Mountain mahogany were
planted near Heisler Creek after a logging operation several years ago but have
now outgrown their protective tubes and are being over-browsed by deer and elk,
which is limiting their growth. Volunteers replaced the tubes with wire fence.
The trees were planted to provide wildlife with a source of food but need to be
protected until they are tall enough to withstand browsing by wildlife.
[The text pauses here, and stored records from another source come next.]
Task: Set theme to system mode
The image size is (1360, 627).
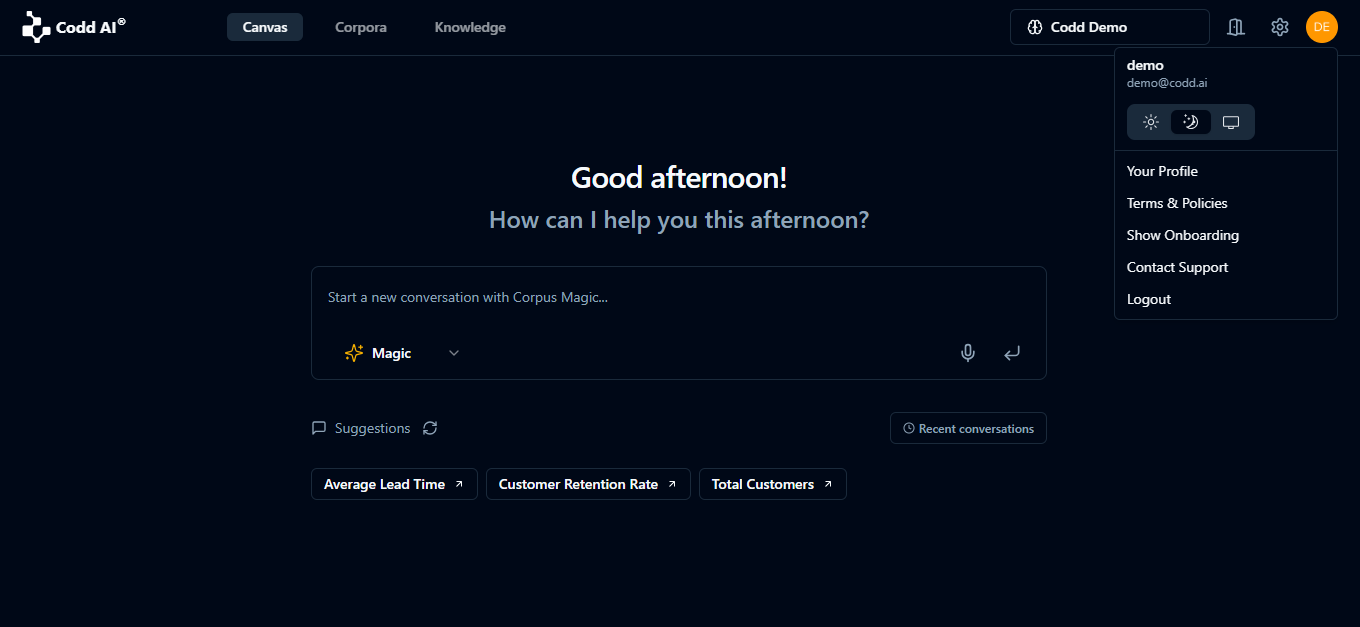Action: coord(1230,121)
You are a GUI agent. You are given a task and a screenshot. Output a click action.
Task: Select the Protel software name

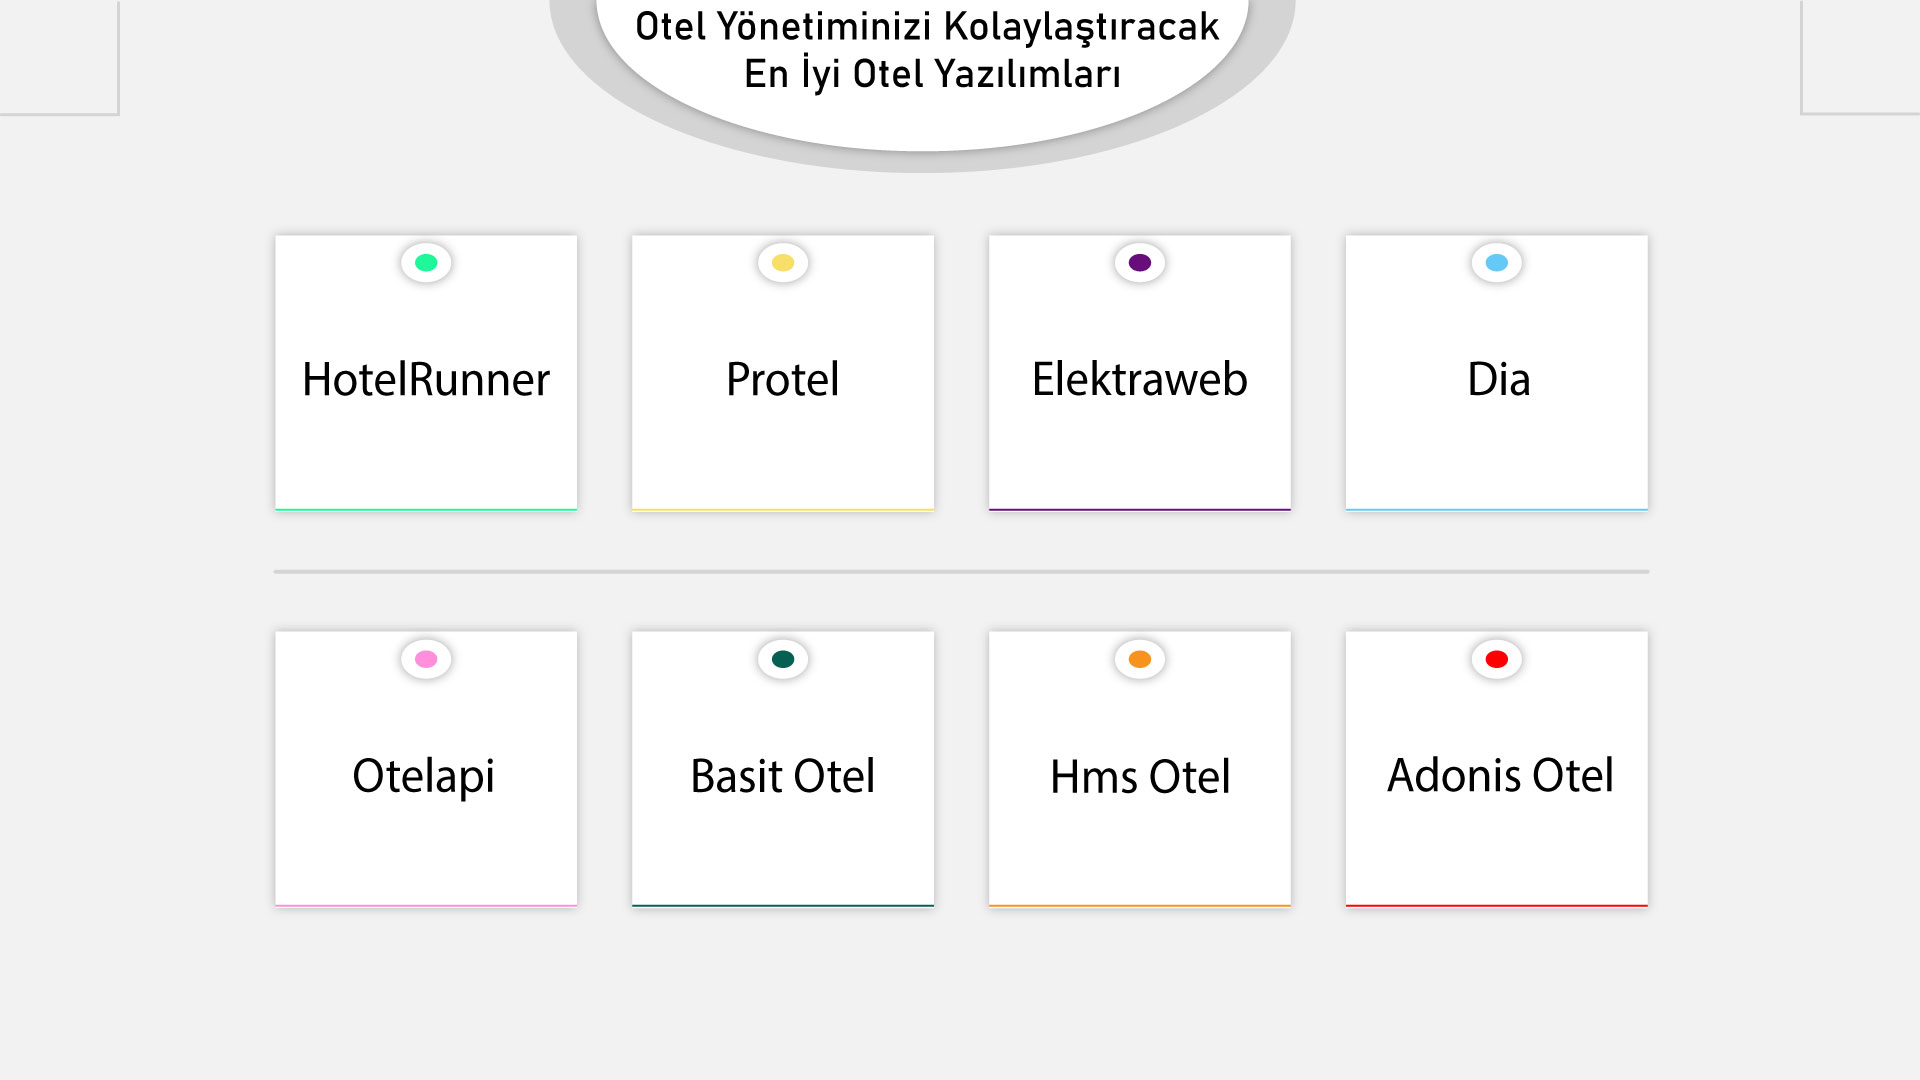click(x=783, y=380)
“The trees need to be about 5 and a half feet tall so the their leaders are
above the browse line and can grow and reseed the area,” said Feiger.
OHA volunteers
complete annual fence building and
Maintenance work at White River Wildlife Area
Volunteers from the Oregon
Hunters Association’s Hoodview and Portland chapters constructed a
fence around a pond and wetland meadow to protect it from livestock on the White
River Wildlife Area June 8-10 . OHA members have been gathering at the wildlife
area for a weekend in June for the past nine years to help repair and build
fences that are used to control and manage the movements of livestock and big
game.
The 40,877-acre White
River Wildlife Area is located on the east slope of the Cascade Mountains near
Wamic. It was purchased by the Oregon Department of Fish and Wildlife in the
1950s and provides habitat for a variety of wildlife including deer, elk and
wild turkey.
More than 50 OHA
volunteers showed up for the event. “It was a big turnout,” said White River
Wildlife Area assistant manager Aimee Bell. “We had more than twice as many
people as we had expected.”
Bell put the group to
work constructing a wood pole fence around a pond and irrigated meadow located
next to the wildlife area headquarters called 70 Acre Pond, which is used by
ducks, geese and other waterfowl. The fence will prevent livestock, which are
allowed to graze on the wildlife area, from intruding on the environmentally
sensitive wetlands.
“The group usually
works on barbed wire fence, so this was a change of pace for them,” said Bell.